Problems to work on -
A. Say whether each statement agrees with the album review: (i) Alligator is the band's third studio album. (ii) Both songwriters were based in Nashville while writing the album. (iii) "Mirror" closes with spoken words. Answer yes or no for each and quote the deciding words of the review.
B. Copy the part of the album review starting at "An album like" and ending at "being a downer.".
C. Write what follows the last sentence of the review of the album Alligator.

Reading text -
»»

Abandon Kansas is set to release their new album Alligator on May 12th through BC Music. Alligator is the band’s third studio album and is available for pre-order at abandonkansaslovesyou.com.
Jeremy Spring and Nick Patrick wrote this album from a distance, one set up in Nashville and the other in Kansas.
An album like Alligator is a rare find; so honest in it’s rawness and realness, but so darn catchy and fun. Abandon Kansas lays it all on the table, bringing us to the darker places without being a downer.
“Mirror” is an aptly titled, slow, fuzzed out track, with smooth vocals and electronic elements. Mid-song, the warm vocals open up into heart wrenching, throat straining shouts. An amazing bare-it-all first look at this album, and at this moment I knew that I was going to like what was to follow. In the final seconds of the track we are left with the spoken words, “I can’t help but thinking/ at some point it doesn’t matter/ and God can sweep the rug out from underneath you whenever He wants”

««

[Word and element location records]
»»

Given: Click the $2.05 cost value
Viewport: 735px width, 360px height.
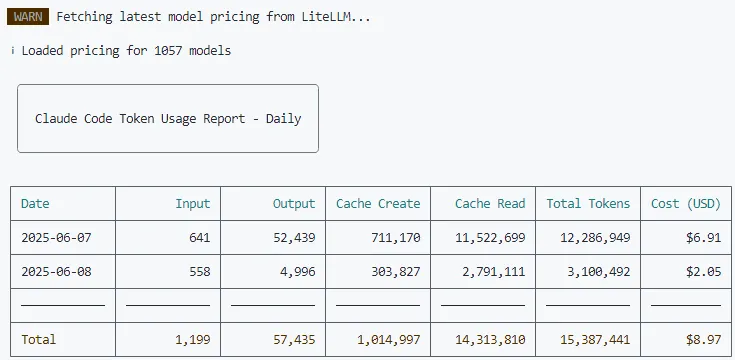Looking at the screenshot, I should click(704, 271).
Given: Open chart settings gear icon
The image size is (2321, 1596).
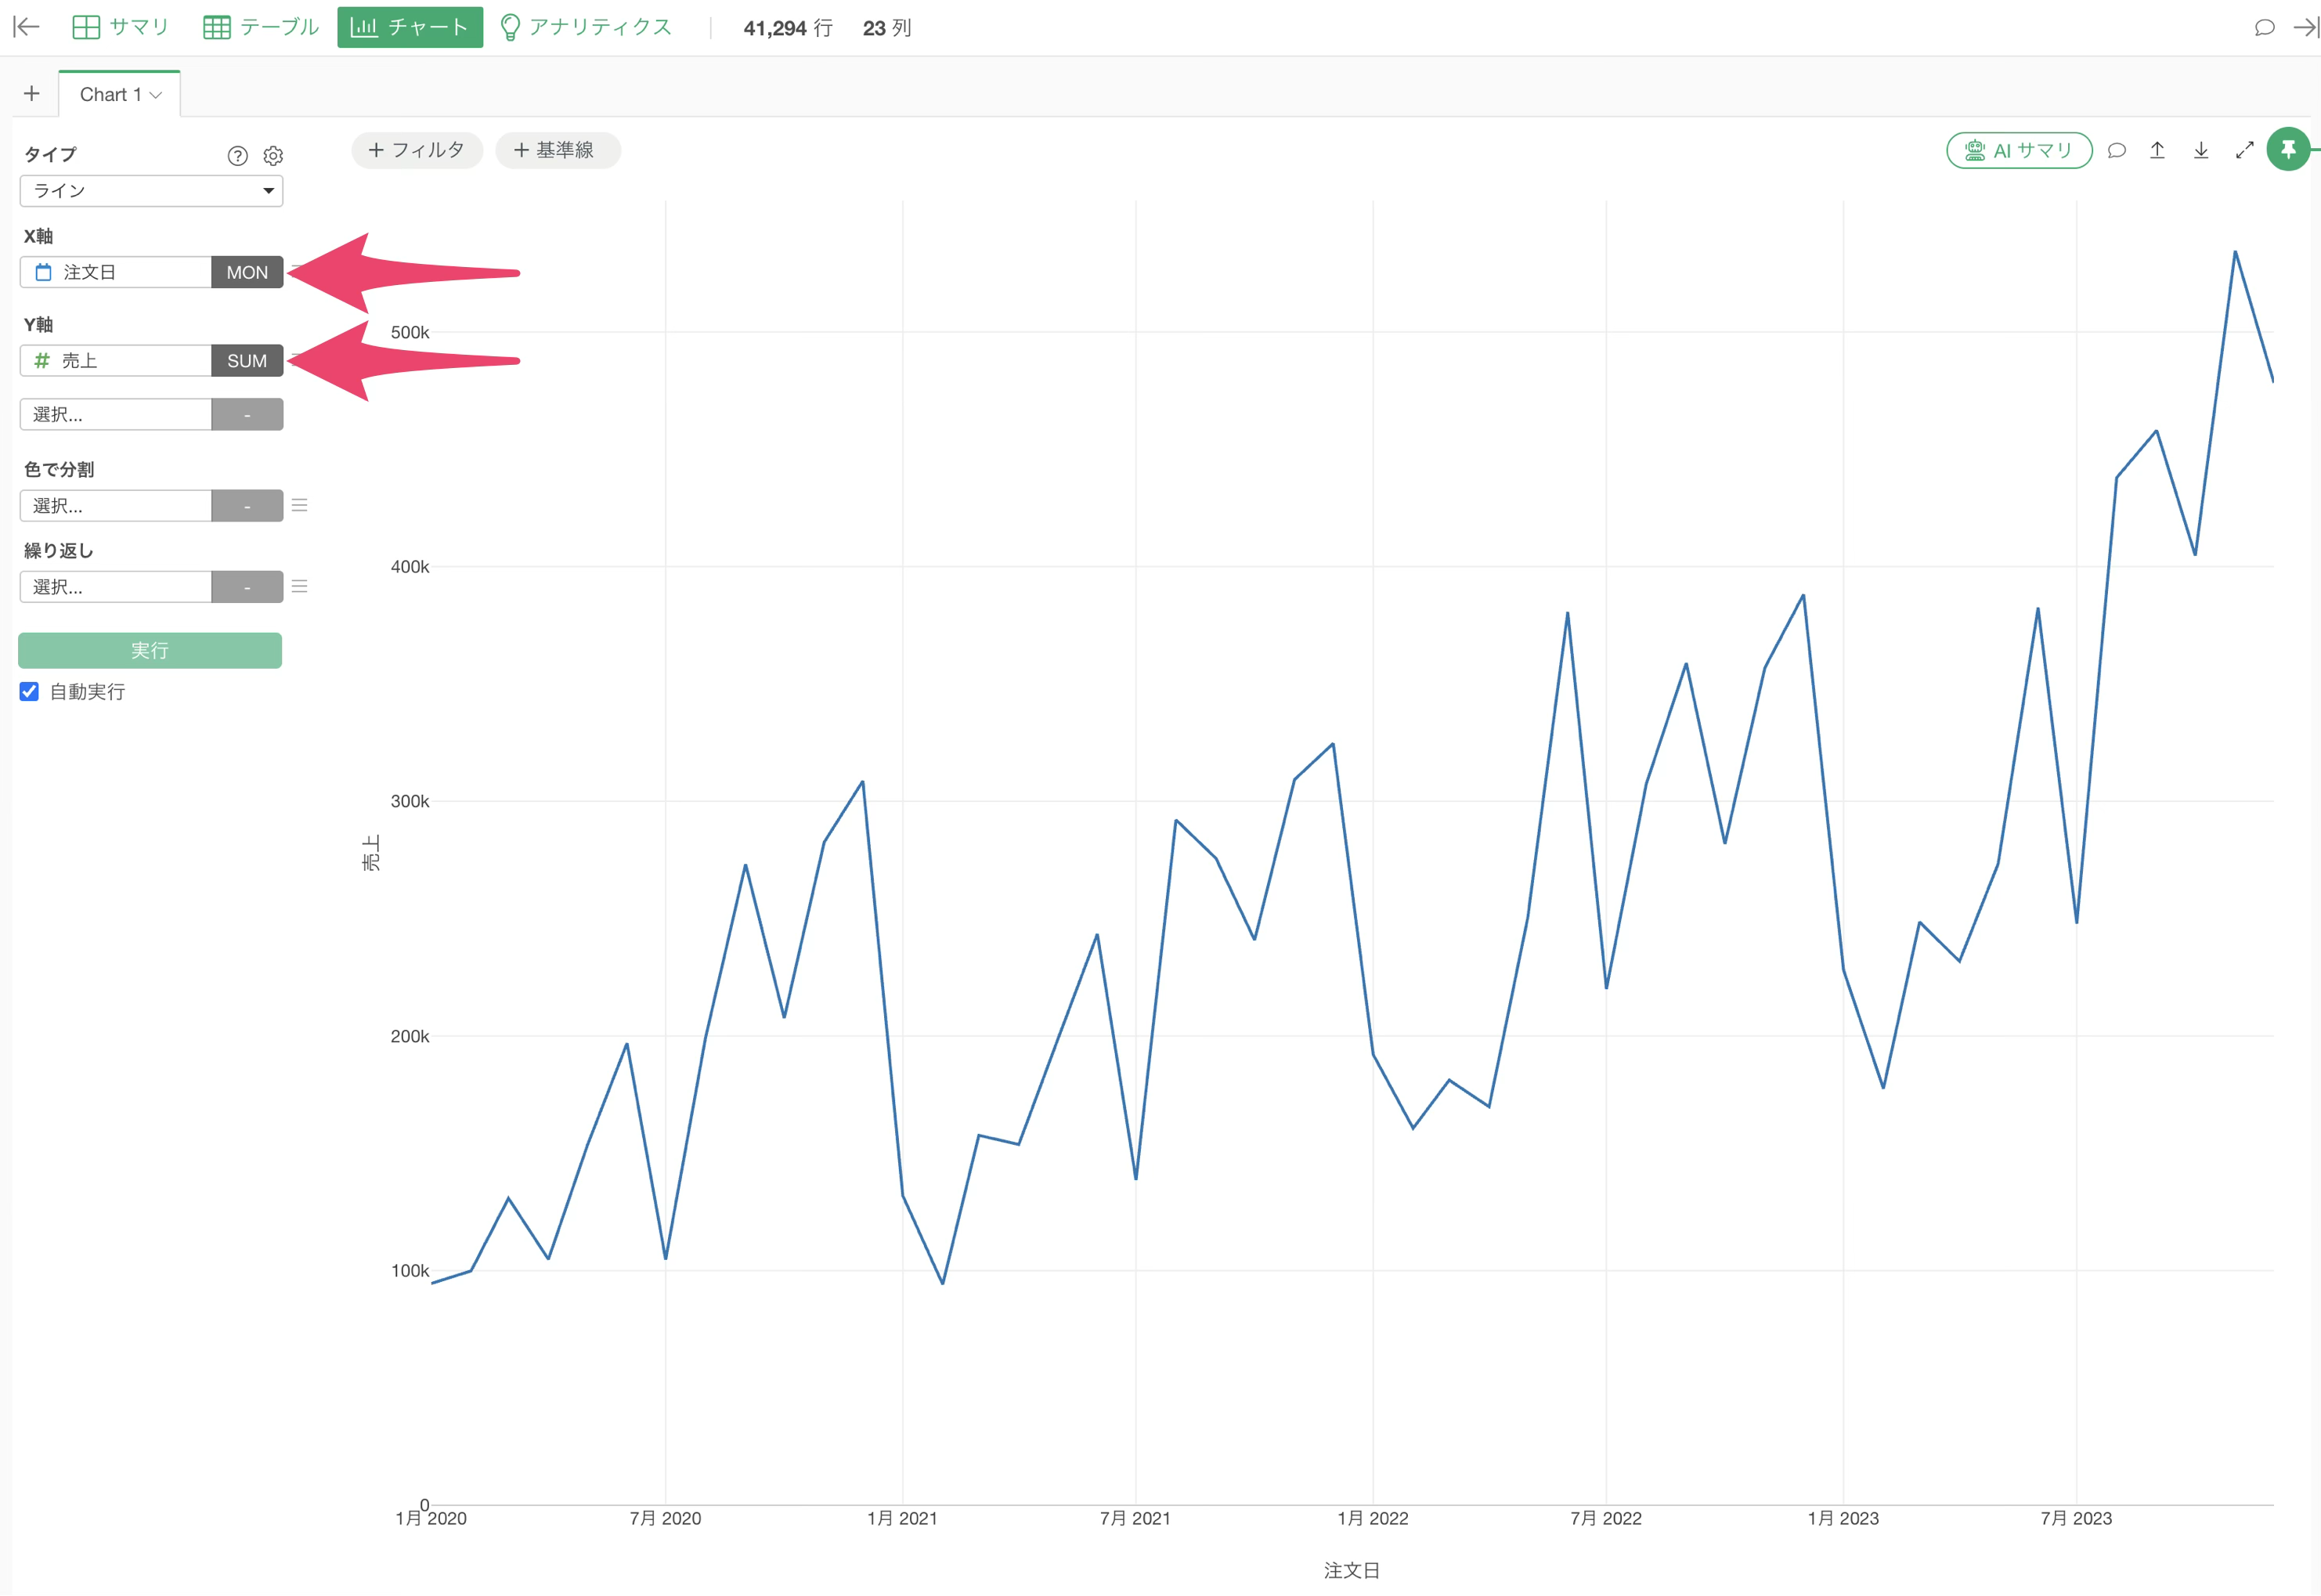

««

Outputs -
A.
(i) Yes: "Alligator is the band’s third studio album"
(ii) No: "one set up in Nashville and the other in Kansas"
(iii) Yes: "In the final seconds of the track we are left with the spoken words"

B.
An album like Alligator is a rare find; so honest in it’s rawness and realness, but so darn catchy and fun. Abandon Kansas lays it all on the table, bringing us to the darker places without being a downer.

C.
The title track, “Alligator,” opens on a sombre note; “I live a life, of unhealed pain.” With piano accents, this is a fairly upbeat, but again, emotional ride.
“I Hope God Don’t Mind If We Talk Awhiles” is a busy, engaging song, with a serious hook and a real nice bass tone. This is a great example of the overall feel of the album.
“Baby Please” is a catchy pop rock song about being frustrated with the silent treatment: that superpower women have that most dudes are afraid of. One of the more energetic tracks, it bursts open and feels like a room full of musicians, playing like a Kings Kaleidoscope track; huge and anthemic. “Baby Please” slips into an unexpected dreamy bridge with a bouncy, almost carnival like, bass.
“Anniversary” is a slower tempo, piano driven track. An absolutely beautiful but tragic song. With Brianna Gaither supplying gorgeous female vocals, “Anniversary” sees both sides in lament of an expired relationship: “here’s to the end/ here’s to the end of you and me. A toast to all the memories that haunt me and my dreams.” An unforgettable song you must come back to.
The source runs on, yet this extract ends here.